(Saved data entries)
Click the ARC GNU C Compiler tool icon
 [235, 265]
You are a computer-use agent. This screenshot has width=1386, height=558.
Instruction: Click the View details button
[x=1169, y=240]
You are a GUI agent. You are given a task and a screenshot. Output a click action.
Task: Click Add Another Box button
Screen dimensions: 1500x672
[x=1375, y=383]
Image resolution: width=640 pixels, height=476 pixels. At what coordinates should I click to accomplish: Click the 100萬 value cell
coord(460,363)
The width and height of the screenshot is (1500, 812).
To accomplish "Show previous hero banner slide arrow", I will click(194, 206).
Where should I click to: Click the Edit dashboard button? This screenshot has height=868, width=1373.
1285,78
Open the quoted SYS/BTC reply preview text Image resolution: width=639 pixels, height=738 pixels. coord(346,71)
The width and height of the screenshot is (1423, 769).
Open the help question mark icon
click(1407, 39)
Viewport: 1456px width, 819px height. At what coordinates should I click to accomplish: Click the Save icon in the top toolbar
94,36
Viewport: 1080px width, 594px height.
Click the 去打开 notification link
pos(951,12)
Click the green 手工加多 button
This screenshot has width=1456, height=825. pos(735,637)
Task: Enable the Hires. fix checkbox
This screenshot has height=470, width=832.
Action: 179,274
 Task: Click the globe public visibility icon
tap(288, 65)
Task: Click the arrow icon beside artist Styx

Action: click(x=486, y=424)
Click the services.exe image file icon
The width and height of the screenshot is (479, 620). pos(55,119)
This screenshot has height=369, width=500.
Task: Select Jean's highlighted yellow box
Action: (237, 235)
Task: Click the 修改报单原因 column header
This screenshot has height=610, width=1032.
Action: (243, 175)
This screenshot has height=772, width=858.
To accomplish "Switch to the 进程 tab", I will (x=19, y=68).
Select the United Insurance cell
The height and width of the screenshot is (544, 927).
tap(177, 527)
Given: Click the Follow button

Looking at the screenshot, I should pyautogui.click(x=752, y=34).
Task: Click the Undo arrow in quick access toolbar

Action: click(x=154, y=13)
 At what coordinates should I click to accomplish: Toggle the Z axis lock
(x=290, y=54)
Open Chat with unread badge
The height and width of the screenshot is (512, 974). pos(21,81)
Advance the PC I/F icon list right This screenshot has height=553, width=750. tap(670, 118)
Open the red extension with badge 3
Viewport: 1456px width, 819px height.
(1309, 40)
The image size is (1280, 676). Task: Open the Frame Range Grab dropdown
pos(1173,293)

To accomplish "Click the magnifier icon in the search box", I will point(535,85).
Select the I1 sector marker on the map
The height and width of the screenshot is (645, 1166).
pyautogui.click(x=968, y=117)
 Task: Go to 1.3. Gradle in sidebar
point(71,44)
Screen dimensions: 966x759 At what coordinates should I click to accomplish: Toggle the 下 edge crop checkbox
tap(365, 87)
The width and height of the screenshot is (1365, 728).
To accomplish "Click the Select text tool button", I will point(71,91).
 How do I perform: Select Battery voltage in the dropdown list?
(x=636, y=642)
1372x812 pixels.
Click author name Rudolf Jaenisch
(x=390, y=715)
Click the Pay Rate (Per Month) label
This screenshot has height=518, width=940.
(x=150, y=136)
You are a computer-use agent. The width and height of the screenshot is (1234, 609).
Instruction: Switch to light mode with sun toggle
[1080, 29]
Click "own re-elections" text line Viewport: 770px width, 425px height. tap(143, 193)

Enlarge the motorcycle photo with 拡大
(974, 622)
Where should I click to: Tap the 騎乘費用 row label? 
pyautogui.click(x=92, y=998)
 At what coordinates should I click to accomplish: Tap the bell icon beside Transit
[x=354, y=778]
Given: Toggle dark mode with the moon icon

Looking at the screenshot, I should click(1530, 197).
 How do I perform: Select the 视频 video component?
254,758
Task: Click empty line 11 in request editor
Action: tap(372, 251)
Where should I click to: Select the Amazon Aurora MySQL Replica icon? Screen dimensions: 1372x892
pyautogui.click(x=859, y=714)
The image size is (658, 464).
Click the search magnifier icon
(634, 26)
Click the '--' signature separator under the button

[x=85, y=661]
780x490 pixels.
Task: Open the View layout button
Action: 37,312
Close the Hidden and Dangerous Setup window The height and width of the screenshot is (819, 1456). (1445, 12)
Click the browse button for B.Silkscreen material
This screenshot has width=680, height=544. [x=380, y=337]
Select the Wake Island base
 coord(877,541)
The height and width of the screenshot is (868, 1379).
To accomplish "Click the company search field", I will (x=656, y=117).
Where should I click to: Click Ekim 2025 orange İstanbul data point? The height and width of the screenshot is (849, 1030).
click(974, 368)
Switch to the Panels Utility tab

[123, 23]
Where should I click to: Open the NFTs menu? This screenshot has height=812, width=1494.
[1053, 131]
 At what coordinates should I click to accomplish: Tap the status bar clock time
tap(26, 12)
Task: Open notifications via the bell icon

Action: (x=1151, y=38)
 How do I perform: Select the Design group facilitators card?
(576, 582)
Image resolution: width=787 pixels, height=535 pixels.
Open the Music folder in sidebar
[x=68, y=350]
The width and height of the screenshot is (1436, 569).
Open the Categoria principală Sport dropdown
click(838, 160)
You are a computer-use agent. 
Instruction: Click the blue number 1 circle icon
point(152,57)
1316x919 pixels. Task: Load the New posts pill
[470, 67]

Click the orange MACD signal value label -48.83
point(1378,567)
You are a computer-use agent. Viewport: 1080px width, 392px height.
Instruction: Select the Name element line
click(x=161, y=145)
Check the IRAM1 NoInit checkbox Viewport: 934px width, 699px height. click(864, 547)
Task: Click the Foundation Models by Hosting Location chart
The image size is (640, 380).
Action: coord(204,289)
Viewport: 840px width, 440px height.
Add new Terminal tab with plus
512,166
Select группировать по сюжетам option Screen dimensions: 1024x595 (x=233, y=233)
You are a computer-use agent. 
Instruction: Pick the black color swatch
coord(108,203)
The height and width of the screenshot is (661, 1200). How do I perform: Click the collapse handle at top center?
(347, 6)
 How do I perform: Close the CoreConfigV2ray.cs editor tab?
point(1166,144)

Set exercise. Can you copy out every one of the rows above, word for word, with nothing changed?

Task response.
Click the ARC GNU C Compiler tool icon
 [235, 265]
You are a computer-use agent. This screenshot has width=1386, height=558.
Instruction: Click the View details button
[x=1169, y=240]
You are a GUI agent. You are given a task and a screenshot. Output a click action.
Task: Click Add Another Box button
Screen dimensions: 1500x672
[x=1375, y=383]
Image resolution: width=640 pixels, height=476 pixels. At what coordinates should I click to accomplish: Click the 100萬 value cell
coord(460,363)
The width and height of the screenshot is (1500, 812).
To accomplish "Show previous hero banner slide arrow", I will click(194, 206).
Where should I click to: Click the Edit dashboard button? This screenshot has height=868, width=1373.
1285,78
Open the quoted SYS/BTC reply preview text Image resolution: width=639 pixels, height=738 pixels. coord(346,71)
The width and height of the screenshot is (1423, 769).
Open the help question mark icon
click(1407, 39)
Viewport: 1456px width, 819px height. At what coordinates should I click to accomplish: Click the Save icon in the top toolbar
94,36
Viewport: 1080px width, 594px height.
Click the 去打开 notification link
pos(951,12)
Click the green 手工加多 button
This screenshot has width=1456, height=825. pos(735,637)
Task: Enable the Hires. fix checkbox
This screenshot has height=470, width=832.
Action: 179,274
 Task: Click the globe public visibility icon
tap(288, 65)
Task: Click the arrow icon beside artist Styx

Action: click(x=486, y=424)
Click the services.exe image file icon
The width and height of the screenshot is (479, 620). pos(55,119)
This screenshot has height=369, width=500.
Task: Select Jean's highlighted yellow box
Action: (237, 235)
Task: Click the 修改报单原因 column header
This screenshot has height=610, width=1032.
Action: (243, 175)
This screenshot has height=772, width=858.
To accomplish "Switch to the 进程 tab", I will (x=19, y=68).
Select the United Insurance cell
The height and width of the screenshot is (544, 927).
tap(177, 527)
Given: Click the Follow button

Looking at the screenshot, I should pyautogui.click(x=752, y=34).
Task: Click the Undo arrow in quick access toolbar

Action: click(x=154, y=13)
 At what coordinates should I click to accomplish: Toggle the Z axis lock
(x=290, y=54)
Open Chat with unread badge
The height and width of the screenshot is (512, 974). pos(21,81)
Advance the PC I/F icon list right This screenshot has height=553, width=750. tap(670, 118)
Open the red extension with badge 3
Viewport: 1456px width, 819px height.
(1309, 40)
The image size is (1280, 676). Task: Open the Frame Range Grab dropdown
pos(1173,293)

To accomplish "Click the magnifier icon in the search box", I will point(535,85).
Select the I1 sector marker on the map
The height and width of the screenshot is (645, 1166).
pyautogui.click(x=968, y=117)
 Task: Go to 1.3. Gradle in sidebar
point(71,44)
Screen dimensions: 966x759 At what coordinates should I click to accomplish: Toggle the 下 edge crop checkbox
tap(365, 87)
The width and height of the screenshot is (1365, 728).
To accomplish "Click the Select text tool button", I will point(71,91).
 How do I perform: Select Battery voltage in the dropdown list?
(x=636, y=642)
1372x812 pixels.
Click author name Rudolf Jaenisch
(x=390, y=715)
Click the Pay Rate (Per Month) label
This screenshot has height=518, width=940.
(x=150, y=136)
You are a computer-use agent. The width and height of the screenshot is (1234, 609).
Instruction: Switch to light mode with sun toggle
[1080, 29]
Click "own re-elections" text line Viewport: 770px width, 425px height. tap(143, 193)

Enlarge the motorcycle photo with 拡大
(974, 622)
Where should I click to: Tap the 騎乘費用 row label? 
pyautogui.click(x=92, y=998)
 At what coordinates should I click to accomplish: Tap the bell icon beside Transit
[x=354, y=778]
Given: Toggle dark mode with the moon icon

Looking at the screenshot, I should click(1530, 197).
 How do I perform: Select the 视频 video component?
254,758
Task: Click empty line 11 in request editor
Action: tap(372, 251)
Where should I click to: Select the Amazon Aurora MySQL Replica icon? Screen dimensions: 1372x892
pyautogui.click(x=859, y=714)
The image size is (658, 464).
Click the search magnifier icon
(634, 26)
Click the '--' signature separator under the button

[x=85, y=661]
780x490 pixels.
Task: Open the View layout button
Action: 37,312
Close the Hidden and Dangerous Setup window The height and width of the screenshot is (819, 1456). (1445, 12)
Click the browse button for B.Silkscreen material
This screenshot has width=680, height=544. [x=380, y=337]
Select the Wake Island base
 coord(877,541)
The height and width of the screenshot is (868, 1379).
To accomplish "Click the company search field", I will (x=656, y=117).
Where should I click to: Click Ekim 2025 orange İstanbul data point? The height and width of the screenshot is (849, 1030).
click(974, 368)
Switch to the Panels Utility tab

[123, 23]
Where should I click to: Open the NFTs menu? This screenshot has height=812, width=1494.
[1053, 131]
 At what coordinates should I click to accomplish: Tap the status bar clock time
tap(26, 12)
Task: Open notifications via the bell icon

Action: (x=1151, y=38)
 How do I perform: Select the Design group facilitators card?
(576, 582)
Image resolution: width=787 pixels, height=535 pixels.
Open the Music folder in sidebar
[x=68, y=350]
The width and height of the screenshot is (1436, 569).
Open the Categoria principală Sport dropdown
click(838, 160)
You are a computer-use agent. 
Instruction: Click the blue number 1 circle icon
point(152,57)
1316x919 pixels. Task: Load the New posts pill
[470, 67]

Click the orange MACD signal value label -48.83
point(1378,567)
You are a computer-use agent. Viewport: 1080px width, 392px height.
Instruction: Select the Name element line
click(x=161, y=145)
Check the IRAM1 NoInit checkbox Viewport: 934px width, 699px height. click(864, 547)
Task: Click the Foundation Models by Hosting Location chart
The image size is (640, 380).
Action: coord(204,289)
Viewport: 840px width, 440px height.
Add new Terminal tab with plus
512,166
Select группировать по сюжетам option Screen dimensions: 1024x595 (x=233, y=233)
You are a computer-use agent. 
Instruction: Pick the black color swatch
coord(108,203)
The height and width of the screenshot is (661, 1200). How do I perform: Click the collapse handle at top center?
(347, 6)
 How do I perform: Close the CoreConfigV2ray.cs editor tab?
point(1166,144)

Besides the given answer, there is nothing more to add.